Barnett Newman, The Beginning, image from
The Art Institute of Chicago website
It is possible, indeed even probable, within the modernist idiom of any art form, to tend toward a kind of dewy-eyed romanticism, and Wheeldon is for me the dance-equivalent of Mark Rothko; deeply saturated fields of emotional color thinned out and merging into dark tones around the edges, the classical core breaking up into cloud-wisps, the light fading. Continuum, set to Ligety’s unrelentingly modernist piano music, has the same structural rigor as a painting by Rothko, or actually, more like something by Barnett Newman, that echt-technician of Abstract Expressionism, whose 1946 The Beginning I had seen earlier on the same day that I saw the Joffrey. It is, like Continuum, both spare and lush. Oh yes, and it shares the same color palette.

If you take So You Think You Can Dance as a gauge of “what dance has become” it is indeed the case that athleticism and technical prowess have trumped the deeper, affective and intellectual pleasures of the art form. However, that is a product of the particular strictures of the television dance-competition form; those young dancers (many of them no doubt deeply engaged with dance and capable of far more reflective and mindful expression under other circumstances) have to learn new choreography very quickly, and they are not given time to develop much of a relationship to either the movement or the music, both of which are in any case often vapid. Any "emoting" they do is very superficial and often tied to the uber-cheesy "lyrical" pieces set to pop ballads.

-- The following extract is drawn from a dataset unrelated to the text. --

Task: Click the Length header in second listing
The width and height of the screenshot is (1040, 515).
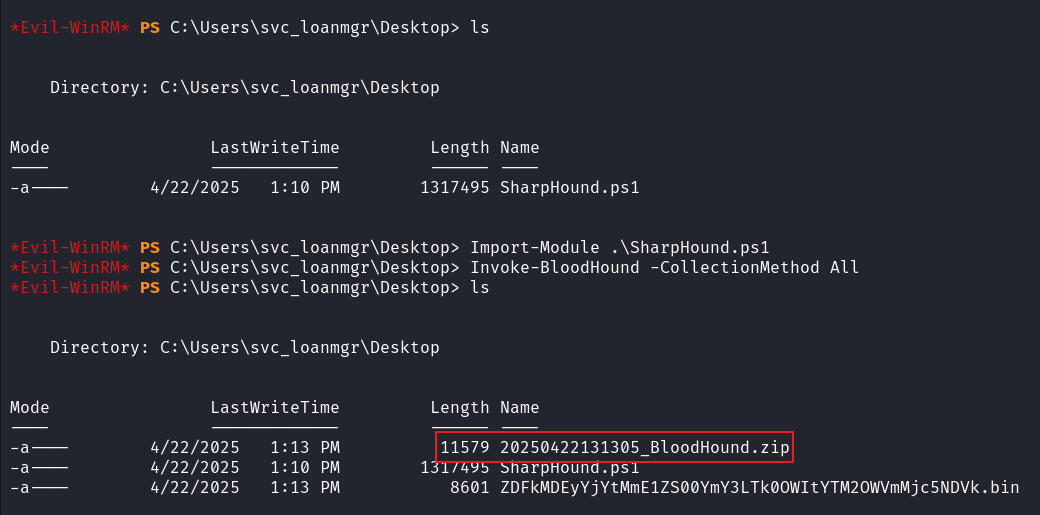Action: point(460,407)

However, in real contemporary dance, athleticism is just one brush in an ever expanding (and ever more physically and intellectually demanding) quiver that artists are expected to bring to the studio. When you think about the disconnect between the ballet training that most kids get in this country, with its emphasis on traditional forms and technical mastery, and the feats of imagination and strength that are asked of professionals in a company like the Joffrey, the fact that dancers can identify and make visible the affective qualities of the very difficult choreography they are asked to perform is all the more impressive.

"Bah, humbug!"
Not all of them can do it. There was one dancer in the Wheeldon piece who seemed too happy; she just grinned and beamed like a showgirl the whole time and it drove me nuts since it meant she did not engage with her pas-de-deux partner so much as with the audience. But that lack of emotional sensitivity is in fact so rare among dancers I have seen in recent years that it stood out. 

In the end, as we age, we have choices. We can look at what the world is becoming and marvel at it, try to wrap our minds around the possibilities it offers, try to articulate the challenges it presents, and try to stay relevant. At forty-five, no longer young but facing what I hope is a long future of being not-young, I can only hope I have the courage to take this route. Having spent a week at this conference where the up-and-comers in my field look so bright and fresh and daring, I have had to be quite firm with myself about singing that tired old tune of “Well, back in my day…”

And that is option number two: we can turn up our noses and sniff about the inferiority of the moment in which we now live to the world of our youth. There is nothing so repellent as an old snob.